Yes; there is need of such occasional scatterin of our best-established habits and most necessary shams and shibboleths. Nietzsche is right in asking for a constant "revaluing of all standards of value." Only - what Nietzsche did not guess, and the world does not recognise-such has been the mission not of Epicureans and Cynics (falling in, as they do, with everyday habits), but of the far more ruthless, because more mono-Ideistic and more unpractical, destructiveness of the prophets of asceticism.

Moreover, apart from its constant criticism of moral routine and its indefatigable exposure of perfunctoriness and hypocrisy, apart from its negative merit in demolishing so many cherished vital lies, and making the individual soul stand without shelter from the lightnings and the whirlwinds of the spiritual heavens; apart from its great functions of destruction (bringing, in Christ's words, "not peace, but a sword"), all progress owes a deep debt to asceticism of every denomination. For asceticism has given success to unworldliness, and made modesty and scrupulousness illustrious. The adoration of the saint, the triumphant enshrining of his poor bones, has been a salutary practice; since, even if that saint's virtues were mistaken, it was the desire for virtue, for acceptableness in God's eyes, which made him glorious in the eyes of men. It has been a help to progress that sanctity could compensate for poverty and weakness- nay, that poverty and weakness should have their disgrace removed; and more particularly in times when poverty was as often the result of one's neighbour's unscrupulousness as of one's own lack of initiative; and weakness was better for others than being a ruffian.

The school which has arisen in violent antagonism to ascetic self-denial, that of Nietzsche and the "Will to Power," bred, as it is, in times of comparative liberty and safety for the individual, has overlooked the fact that, in the past, a handful of stupid roughs, or the caprice of a delirious crowned degenerate, could in ten minutes destroy the results of years and years of industry, ingenuity, self-command, in fact, of every combination of intellectual, moral and physical efficiency. In such a past,-and it is still at our door (I write within a week of the suppression of the St. Petersburg rising)-the saint is the necessary corrective, in mankind's judgment, for the atrocious success of the violent man or the intriguer. And, so, long as we continue abetting success which is obtained to the detriment of others, so long shall we, require the worship of the saint as such. Asceticism is the inevitable outcome, because it is the natural corrective, of moral callousness. And, so long as the market and the home are no better than they are, we shall require to retire now and again into a church-built, if not of stone, then of reverent thoughts-in commemoration of some just, and gentle and austere man.

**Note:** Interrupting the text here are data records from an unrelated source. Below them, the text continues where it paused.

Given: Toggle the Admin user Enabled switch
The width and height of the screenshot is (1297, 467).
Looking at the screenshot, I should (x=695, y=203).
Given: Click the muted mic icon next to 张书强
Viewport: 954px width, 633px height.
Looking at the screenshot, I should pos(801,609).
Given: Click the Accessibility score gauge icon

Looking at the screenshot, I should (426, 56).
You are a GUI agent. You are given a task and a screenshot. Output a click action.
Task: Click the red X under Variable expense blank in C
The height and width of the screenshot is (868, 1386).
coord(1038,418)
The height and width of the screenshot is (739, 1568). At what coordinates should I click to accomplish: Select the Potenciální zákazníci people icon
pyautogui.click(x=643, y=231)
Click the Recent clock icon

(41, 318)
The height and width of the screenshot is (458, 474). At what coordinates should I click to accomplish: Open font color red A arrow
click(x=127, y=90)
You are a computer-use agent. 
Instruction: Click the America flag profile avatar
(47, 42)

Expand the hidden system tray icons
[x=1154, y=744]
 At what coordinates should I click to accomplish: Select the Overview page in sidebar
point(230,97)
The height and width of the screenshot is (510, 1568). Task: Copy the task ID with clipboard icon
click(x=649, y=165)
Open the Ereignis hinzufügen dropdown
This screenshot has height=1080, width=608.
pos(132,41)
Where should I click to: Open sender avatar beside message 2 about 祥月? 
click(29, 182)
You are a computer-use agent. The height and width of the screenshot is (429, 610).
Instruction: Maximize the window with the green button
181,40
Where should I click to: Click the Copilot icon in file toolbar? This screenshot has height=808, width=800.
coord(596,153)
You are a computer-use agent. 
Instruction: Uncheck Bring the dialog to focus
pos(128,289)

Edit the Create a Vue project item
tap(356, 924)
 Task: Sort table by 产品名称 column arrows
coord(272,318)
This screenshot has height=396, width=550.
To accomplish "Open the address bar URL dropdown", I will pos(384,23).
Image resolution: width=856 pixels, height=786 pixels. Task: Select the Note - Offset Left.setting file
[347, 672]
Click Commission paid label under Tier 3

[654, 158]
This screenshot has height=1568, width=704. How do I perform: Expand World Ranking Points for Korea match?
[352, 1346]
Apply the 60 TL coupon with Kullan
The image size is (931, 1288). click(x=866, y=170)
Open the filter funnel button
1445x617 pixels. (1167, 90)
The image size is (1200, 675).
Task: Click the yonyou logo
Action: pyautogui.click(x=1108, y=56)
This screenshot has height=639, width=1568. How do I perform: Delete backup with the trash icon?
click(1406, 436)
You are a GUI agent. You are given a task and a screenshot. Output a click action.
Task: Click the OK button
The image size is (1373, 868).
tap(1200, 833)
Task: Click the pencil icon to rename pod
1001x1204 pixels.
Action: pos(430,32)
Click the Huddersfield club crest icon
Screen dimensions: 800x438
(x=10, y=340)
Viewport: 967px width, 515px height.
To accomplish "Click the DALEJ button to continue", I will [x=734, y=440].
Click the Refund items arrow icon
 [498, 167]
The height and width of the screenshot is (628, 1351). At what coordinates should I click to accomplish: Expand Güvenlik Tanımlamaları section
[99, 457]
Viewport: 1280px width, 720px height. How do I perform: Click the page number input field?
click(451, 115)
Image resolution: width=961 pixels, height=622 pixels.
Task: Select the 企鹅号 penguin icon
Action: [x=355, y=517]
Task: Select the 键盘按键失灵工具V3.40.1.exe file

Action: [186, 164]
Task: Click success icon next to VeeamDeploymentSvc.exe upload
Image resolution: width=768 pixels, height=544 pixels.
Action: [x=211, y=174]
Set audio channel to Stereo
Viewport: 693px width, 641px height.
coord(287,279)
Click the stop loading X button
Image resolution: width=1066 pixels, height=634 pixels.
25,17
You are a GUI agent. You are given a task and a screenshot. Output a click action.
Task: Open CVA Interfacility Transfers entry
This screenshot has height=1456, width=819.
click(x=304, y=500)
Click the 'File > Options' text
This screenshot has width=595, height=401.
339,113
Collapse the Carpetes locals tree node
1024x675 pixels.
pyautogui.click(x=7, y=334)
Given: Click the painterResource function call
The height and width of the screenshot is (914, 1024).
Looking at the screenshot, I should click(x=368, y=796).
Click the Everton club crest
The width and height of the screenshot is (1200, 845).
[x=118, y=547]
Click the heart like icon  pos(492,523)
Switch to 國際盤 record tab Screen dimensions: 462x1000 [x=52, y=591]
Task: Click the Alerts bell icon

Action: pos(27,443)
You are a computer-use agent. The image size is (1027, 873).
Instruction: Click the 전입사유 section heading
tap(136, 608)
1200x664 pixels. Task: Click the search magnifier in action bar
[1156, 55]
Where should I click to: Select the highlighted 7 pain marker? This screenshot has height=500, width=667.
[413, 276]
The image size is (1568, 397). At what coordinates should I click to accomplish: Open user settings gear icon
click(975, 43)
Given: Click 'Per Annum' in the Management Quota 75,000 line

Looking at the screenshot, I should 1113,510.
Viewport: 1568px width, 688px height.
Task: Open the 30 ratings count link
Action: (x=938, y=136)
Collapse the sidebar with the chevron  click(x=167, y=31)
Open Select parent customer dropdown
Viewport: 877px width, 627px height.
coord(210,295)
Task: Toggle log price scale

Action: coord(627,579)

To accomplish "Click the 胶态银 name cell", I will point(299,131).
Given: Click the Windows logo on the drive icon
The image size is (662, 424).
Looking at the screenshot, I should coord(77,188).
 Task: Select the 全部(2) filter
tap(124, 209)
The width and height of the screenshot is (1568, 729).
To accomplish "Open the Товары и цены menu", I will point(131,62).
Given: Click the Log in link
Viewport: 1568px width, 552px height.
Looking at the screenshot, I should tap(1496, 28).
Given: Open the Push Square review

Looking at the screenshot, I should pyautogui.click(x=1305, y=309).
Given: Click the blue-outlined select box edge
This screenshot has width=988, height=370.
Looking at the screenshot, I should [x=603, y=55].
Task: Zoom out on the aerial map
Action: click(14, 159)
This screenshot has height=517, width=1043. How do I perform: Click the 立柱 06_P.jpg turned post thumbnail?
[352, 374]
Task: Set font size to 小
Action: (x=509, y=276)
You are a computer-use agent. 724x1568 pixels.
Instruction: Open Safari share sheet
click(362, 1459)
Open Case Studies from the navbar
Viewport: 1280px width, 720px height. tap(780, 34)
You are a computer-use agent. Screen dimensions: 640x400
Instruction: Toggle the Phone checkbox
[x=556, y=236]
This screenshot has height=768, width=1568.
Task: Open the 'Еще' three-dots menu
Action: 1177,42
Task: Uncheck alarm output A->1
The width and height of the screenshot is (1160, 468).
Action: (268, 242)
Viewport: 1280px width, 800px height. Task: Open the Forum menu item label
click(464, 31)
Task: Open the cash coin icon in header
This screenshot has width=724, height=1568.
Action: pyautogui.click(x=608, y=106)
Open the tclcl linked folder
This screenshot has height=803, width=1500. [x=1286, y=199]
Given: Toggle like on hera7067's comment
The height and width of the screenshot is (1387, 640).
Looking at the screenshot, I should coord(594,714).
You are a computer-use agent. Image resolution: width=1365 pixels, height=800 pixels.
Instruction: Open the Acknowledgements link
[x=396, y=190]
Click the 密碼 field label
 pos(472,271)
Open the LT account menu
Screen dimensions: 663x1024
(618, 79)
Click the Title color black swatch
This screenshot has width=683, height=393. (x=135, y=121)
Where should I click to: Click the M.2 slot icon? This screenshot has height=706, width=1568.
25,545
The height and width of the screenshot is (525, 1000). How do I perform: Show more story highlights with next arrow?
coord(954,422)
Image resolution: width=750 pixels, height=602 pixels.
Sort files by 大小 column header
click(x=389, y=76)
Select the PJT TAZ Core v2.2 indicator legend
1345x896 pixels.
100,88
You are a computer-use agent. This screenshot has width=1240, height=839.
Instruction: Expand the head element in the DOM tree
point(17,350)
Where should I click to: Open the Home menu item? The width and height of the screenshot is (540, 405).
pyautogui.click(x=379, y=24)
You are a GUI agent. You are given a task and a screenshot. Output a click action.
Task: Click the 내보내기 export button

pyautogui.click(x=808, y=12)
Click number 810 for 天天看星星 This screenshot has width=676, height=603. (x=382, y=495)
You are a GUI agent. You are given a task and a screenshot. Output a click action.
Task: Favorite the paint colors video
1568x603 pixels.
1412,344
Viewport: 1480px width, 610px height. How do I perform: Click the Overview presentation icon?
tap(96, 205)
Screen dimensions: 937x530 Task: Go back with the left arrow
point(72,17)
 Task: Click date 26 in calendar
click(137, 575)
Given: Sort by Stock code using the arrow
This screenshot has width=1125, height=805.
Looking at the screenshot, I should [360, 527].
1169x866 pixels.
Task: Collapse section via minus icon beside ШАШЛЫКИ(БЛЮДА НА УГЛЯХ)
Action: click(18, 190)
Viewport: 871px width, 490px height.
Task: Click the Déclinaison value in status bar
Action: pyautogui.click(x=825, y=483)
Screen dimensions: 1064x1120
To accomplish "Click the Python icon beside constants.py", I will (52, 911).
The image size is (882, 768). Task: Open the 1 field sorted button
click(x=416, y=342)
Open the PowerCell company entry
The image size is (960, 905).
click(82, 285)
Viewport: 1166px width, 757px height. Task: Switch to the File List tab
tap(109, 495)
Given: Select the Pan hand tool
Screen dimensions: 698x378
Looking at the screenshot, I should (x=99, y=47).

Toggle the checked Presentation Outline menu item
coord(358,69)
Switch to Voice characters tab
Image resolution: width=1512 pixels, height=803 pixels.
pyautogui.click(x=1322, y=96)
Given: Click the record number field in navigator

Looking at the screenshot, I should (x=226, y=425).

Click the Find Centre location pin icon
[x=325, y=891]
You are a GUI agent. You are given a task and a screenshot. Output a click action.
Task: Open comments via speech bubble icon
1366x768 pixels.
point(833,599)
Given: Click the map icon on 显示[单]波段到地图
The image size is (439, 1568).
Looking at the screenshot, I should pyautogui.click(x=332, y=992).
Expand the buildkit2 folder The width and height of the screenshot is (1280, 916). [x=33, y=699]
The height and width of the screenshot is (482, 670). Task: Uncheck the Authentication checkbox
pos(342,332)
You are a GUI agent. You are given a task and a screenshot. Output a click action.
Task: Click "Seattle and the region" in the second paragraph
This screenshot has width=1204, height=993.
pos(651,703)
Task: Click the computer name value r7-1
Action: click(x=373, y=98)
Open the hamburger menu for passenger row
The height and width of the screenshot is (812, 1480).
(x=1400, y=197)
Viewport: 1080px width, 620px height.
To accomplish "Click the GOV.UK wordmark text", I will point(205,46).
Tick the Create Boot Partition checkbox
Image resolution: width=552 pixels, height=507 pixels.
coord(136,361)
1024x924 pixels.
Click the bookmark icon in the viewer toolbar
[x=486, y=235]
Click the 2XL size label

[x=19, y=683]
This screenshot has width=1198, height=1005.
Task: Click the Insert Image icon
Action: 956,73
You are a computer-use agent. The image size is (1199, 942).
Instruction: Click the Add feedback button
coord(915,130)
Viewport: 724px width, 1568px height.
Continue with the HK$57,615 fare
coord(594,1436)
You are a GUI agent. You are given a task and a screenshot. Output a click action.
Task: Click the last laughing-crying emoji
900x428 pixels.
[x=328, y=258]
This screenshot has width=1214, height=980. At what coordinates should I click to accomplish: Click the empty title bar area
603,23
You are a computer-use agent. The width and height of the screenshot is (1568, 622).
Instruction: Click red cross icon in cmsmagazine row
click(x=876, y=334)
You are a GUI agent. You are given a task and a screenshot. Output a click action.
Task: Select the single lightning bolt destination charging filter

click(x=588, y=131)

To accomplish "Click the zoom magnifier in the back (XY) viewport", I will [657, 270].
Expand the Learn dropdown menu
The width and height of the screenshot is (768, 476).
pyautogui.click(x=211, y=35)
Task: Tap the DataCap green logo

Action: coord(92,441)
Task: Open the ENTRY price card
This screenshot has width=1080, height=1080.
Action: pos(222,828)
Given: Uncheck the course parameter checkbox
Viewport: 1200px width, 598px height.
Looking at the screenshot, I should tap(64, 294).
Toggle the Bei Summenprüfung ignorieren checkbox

Nay, we shall require to feel at times the impulse to self-chastisement, self-abasement and self-mutilation, so long as our daily life remains as thoughtless, mean, grasping and bestial as it often is.

And herein lies the secret of Tolstoi, as of all ascetics and prophets: of his exaggerations, his absurdities, his-let us call them by their rightful name - ravings; and of our listening, and feeling that we are right in listening, to them.

The destructiveness of asceticism is blind and excessive; it behoves our spiritual activity and discipline to make use of this dangerous moral force, as of any of the other forces of nature, bidding it work for our benefit and not to our hurt. But, even while we remain unable to direct it to our purposes, this disruptive energy of asceticism and prophecy is one of the necessary purifiers of our stagnating souls. It is good to be asked,"To what purpose? " by a Tolstoi, although our answer may differ so widely from the one he preaches.